The loss of glamour doesn’t just affect Fujiko. An appreciation for the finer things in life vanishes as well. In The Mystery of Mamo, the gang enjoys good food, good wine, and classic cars that would make Clive Cussler and Dirk Pitt envious. The Castle of Cagliostro replaces these with a junker of a car, a gang that is closer to impoverished than flush with cash, and an inability to enjoy the fruits of their immoral labors. Lupin himself loses his own sophistication, beginning a long Flanderization into a buffoon. I can understand not wanting to promote the lawlessness of a thief, but the gentleman thief/phantom thief archetype that Lupin embodies requires sophistication, especially since his marks are millionaires and billionaires. And, like his grandfather, Maurice Leblanc’s Arsène Lupin, he has to fit in with high society and identify the countless fakes passed off on unwary buyers.

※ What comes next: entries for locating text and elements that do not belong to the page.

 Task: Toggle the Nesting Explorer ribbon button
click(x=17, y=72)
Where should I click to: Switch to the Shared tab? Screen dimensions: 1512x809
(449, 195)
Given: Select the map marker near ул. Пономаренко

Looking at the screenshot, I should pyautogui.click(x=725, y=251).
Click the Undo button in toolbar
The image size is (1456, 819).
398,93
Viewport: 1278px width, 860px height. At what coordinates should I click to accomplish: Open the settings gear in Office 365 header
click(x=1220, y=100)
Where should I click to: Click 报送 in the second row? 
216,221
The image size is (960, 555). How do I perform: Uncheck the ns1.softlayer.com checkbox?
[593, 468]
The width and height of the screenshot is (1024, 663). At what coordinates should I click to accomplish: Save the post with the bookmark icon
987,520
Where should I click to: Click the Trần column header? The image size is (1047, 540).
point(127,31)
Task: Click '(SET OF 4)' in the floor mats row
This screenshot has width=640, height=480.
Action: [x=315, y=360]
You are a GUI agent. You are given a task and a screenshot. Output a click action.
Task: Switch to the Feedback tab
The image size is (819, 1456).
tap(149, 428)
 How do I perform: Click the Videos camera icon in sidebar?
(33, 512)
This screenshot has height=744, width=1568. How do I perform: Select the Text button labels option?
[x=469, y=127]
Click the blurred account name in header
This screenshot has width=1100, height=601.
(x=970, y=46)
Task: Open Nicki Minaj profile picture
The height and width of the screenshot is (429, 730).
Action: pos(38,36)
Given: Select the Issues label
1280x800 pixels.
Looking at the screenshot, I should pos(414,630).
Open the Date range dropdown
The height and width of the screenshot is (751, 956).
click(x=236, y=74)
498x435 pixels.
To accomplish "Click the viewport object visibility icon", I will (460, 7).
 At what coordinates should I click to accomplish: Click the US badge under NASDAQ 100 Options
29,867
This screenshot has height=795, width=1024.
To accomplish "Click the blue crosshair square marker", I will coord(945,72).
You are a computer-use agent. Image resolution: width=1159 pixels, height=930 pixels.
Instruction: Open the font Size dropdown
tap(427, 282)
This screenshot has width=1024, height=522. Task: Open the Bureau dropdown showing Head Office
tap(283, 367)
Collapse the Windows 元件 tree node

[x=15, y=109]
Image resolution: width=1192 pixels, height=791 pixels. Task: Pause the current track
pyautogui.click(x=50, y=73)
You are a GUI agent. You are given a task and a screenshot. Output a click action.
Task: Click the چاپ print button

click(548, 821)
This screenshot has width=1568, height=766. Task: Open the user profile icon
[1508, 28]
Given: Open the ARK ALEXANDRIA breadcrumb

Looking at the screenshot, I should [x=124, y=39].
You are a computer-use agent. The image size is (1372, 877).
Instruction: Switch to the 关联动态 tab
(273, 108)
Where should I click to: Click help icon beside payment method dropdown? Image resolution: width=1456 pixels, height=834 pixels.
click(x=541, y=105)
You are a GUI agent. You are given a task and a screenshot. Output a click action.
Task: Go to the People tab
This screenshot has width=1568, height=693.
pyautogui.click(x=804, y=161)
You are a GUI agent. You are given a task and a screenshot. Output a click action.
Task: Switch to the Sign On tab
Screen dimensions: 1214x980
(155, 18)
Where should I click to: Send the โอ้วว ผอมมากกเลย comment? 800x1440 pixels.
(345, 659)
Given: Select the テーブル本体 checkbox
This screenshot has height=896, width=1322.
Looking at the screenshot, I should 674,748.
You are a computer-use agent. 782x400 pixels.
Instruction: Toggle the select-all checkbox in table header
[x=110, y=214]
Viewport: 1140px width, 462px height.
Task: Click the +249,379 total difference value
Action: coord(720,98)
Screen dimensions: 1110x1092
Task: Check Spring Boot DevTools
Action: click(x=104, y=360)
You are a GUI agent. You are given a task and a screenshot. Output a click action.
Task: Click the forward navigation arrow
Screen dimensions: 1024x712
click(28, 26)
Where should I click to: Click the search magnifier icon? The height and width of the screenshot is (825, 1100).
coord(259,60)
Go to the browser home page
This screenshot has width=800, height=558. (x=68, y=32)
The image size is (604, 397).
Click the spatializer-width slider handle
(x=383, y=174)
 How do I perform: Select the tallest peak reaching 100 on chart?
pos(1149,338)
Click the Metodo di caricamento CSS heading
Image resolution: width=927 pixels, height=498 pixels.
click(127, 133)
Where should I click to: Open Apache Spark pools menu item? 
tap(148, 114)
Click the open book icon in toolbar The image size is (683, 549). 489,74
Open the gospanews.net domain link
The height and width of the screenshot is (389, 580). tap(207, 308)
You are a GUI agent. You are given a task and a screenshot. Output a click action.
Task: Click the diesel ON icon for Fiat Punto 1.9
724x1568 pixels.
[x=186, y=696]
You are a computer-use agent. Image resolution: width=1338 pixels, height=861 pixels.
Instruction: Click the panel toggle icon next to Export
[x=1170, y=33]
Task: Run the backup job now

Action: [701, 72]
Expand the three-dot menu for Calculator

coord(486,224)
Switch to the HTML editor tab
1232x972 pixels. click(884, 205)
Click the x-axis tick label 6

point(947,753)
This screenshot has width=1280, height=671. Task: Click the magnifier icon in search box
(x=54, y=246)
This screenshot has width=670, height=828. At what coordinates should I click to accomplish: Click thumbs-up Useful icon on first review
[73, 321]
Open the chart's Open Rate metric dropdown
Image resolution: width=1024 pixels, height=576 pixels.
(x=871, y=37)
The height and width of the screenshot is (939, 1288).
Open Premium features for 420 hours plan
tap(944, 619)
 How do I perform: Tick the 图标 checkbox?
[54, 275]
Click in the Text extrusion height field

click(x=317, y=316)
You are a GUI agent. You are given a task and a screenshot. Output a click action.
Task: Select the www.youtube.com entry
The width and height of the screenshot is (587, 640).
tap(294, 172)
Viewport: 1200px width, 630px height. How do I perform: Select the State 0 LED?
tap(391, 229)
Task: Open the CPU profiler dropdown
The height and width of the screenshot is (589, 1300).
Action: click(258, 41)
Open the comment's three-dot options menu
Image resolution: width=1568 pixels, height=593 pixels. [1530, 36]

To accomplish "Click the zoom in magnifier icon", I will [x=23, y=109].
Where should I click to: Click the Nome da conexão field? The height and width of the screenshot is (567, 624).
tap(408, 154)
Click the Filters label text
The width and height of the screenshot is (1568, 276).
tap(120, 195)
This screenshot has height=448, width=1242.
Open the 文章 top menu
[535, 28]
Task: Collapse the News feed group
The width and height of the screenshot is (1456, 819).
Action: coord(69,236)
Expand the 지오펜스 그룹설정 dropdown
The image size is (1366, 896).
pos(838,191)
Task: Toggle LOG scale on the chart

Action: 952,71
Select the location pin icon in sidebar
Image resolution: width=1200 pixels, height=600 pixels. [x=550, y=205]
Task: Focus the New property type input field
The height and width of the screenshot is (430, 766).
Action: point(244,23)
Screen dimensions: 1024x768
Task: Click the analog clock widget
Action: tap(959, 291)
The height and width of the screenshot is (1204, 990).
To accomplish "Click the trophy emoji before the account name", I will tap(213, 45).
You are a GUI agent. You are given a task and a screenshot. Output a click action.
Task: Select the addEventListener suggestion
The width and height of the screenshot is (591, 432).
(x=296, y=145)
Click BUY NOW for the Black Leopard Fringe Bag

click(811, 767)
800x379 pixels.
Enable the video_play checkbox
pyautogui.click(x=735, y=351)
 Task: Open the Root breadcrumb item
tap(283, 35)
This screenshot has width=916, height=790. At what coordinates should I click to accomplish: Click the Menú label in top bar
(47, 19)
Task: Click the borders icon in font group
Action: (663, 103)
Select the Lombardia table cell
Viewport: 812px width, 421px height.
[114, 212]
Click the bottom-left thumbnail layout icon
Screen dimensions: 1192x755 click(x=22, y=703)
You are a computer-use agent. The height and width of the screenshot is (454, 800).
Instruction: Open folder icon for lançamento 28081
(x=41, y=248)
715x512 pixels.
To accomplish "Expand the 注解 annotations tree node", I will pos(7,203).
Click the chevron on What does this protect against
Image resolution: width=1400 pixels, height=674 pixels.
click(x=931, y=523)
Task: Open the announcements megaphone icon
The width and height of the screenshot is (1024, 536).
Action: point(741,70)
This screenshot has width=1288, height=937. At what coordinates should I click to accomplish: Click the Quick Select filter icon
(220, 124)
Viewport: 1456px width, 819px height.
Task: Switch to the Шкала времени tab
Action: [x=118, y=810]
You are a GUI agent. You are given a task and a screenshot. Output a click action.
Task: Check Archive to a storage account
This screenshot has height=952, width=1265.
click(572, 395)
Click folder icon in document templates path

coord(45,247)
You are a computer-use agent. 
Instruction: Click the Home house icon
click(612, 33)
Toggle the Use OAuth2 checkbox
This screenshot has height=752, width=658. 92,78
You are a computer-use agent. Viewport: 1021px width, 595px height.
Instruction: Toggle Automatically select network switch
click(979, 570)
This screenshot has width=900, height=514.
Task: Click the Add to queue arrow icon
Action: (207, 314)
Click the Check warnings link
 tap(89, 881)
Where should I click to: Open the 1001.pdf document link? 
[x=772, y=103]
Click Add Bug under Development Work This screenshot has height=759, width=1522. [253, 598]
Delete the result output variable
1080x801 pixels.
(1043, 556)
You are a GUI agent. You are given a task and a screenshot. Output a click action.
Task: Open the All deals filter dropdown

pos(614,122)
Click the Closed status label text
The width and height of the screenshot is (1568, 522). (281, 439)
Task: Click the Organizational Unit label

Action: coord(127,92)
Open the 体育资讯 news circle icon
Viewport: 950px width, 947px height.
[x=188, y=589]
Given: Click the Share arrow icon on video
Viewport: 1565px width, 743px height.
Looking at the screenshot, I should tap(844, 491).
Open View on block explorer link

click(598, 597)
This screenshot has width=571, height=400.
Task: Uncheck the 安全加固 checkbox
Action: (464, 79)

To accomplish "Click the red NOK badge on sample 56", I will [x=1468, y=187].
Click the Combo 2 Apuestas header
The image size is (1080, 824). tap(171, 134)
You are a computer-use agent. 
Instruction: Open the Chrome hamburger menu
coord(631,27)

In later years, Miyazaki would decry the growing otaku-ization of the animation industry, including moe-ification of heroines. Ironically, with Castle of Cagliostro, by removing the more mature, sexual relationship between Lupin and Fujiko, he helped set the stage for the very trends he would later despise. It would take thirty years before the creative minds entrusted with the franchise would return to the glamour of the manga, starting with The Woman Called Fujiko Mine. Although not without growing pains, as the franchise is learning that brooding, sexual, and violent are not synonyms for mature and sophisticated. For the time being, though, The Mystery of Mamo is the closest a Lupin fan will get to the feel of an animated chapter of the manga.